As you might imagine, I come into contact with hundreds of golfers of all skill levels. And it is very rare to see a good player with a bad hold on the golf club. There are some exceptions, for sure, but they are very few and very far between, and they typically have beat so many balls with their poor grip that they’ve found a way to work around it.

The reality of biophysics is that the body moves only in certain ways – and the particulars of the way you hold the golf club can totally prevent a sound swing motion that allows the club to release properly through the impact zone. The wonderful thing is that anyone can learn how to put a fundamentally sound hold on the golf club, and you can practice it anywhere your hands are not otherwise engaged, like watching TV or just sitting and relaxing.

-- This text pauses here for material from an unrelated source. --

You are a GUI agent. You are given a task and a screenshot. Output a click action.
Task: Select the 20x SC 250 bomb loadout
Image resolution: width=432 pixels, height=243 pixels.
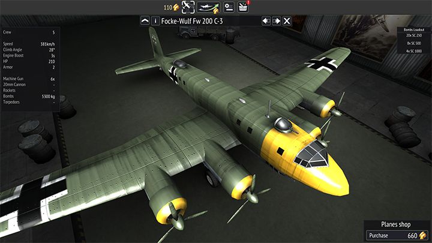click(x=415, y=36)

Whether you prefer an overlap, interlock or full-finger (not baseball!) grip on the club, the same fundamentals apply.  Here are the major grip faults I see most often, in the order of the frequency:

Mis-aligned hands

By this I mean that the palms of the two hands are not parallel to each other. Too many golfers have a weak left hand and strong right, or vice versa. The easiest way to learn how to hold the club with your palms aligned properly is to grip a plain wooden ruler or yardstick. It forces the hands to align properly and shows you how that feels. If you grip and re-grip a yardstick several times, then grip a club, you’ll see that the learning curve is almost immediate.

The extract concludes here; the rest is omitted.